I have a rather large extended family who i care so much for even if some of them dont like who I am.
And I truly try to appreciate what I have and create beauty out of the mundane. My family started with nothing and now we breathe a little easier. Still, pennie’s are pinched. That’s the way things have always been.
I am no stranger to trauma and death within my own personal life.
Being a history lover I have studied the past and its triumphants and tragedies in every form.
Yet, death and suffering has become much more personal in my recent years. And wether it be some horror stories from war vets or School shootings on the news-With the internet nowadays I can read first hand accounts of survivors within my own agegroup. I’ve seen videos of Children huddled in a classroom trying to stifle their panicked sobs as a shooter hunts their building.
Ive seen videos of mothers crying over the cold bodies of their toddlers in Gaza. Those babies never knew a world that wasn’t against them.

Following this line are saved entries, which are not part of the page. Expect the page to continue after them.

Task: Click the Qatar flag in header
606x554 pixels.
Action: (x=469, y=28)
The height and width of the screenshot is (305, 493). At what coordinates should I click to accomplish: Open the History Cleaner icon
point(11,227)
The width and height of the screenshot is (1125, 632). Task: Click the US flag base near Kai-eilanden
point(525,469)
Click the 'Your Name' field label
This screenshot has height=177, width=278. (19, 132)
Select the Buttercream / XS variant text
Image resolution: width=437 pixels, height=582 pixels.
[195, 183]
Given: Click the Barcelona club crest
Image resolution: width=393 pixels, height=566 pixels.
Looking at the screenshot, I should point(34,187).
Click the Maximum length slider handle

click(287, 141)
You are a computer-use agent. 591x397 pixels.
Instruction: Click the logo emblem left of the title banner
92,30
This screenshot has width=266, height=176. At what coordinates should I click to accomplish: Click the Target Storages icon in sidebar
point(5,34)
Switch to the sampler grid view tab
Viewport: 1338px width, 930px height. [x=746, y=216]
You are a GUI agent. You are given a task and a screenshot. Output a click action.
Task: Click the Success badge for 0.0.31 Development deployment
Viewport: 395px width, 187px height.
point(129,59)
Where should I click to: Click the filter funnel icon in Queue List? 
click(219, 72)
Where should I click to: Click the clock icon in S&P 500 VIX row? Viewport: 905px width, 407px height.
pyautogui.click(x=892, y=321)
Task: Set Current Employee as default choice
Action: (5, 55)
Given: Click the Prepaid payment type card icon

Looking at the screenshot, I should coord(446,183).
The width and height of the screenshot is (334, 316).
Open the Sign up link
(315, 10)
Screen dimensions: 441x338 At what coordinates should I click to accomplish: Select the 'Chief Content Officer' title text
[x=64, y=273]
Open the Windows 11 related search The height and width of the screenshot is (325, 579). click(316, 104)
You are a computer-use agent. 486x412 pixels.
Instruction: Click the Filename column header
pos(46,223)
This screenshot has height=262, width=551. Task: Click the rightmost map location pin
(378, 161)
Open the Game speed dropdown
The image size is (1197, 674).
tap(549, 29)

Mothers, fathers, aunts and uncles some dead, some just clinging to life staring at me through my bright phone screen. I check the date and time, it was posted a couple hours ago. How long do they have to live? Will they survive the night? I feel sick and then I have to turn my phone off. It’s sickening that I can do that. It feels so wrong.
I’m reminded again just how good I have it. I’m reminded how that could have been my younger cousins. We are all human. Are they not my brothers? Sisters?
I hug my family and I tell them I love them often. I try to quell the thoughts of them in similar tragic situations. As of late I cannot help but fear that something like what I see online will happen to my loved ones in my lifetime.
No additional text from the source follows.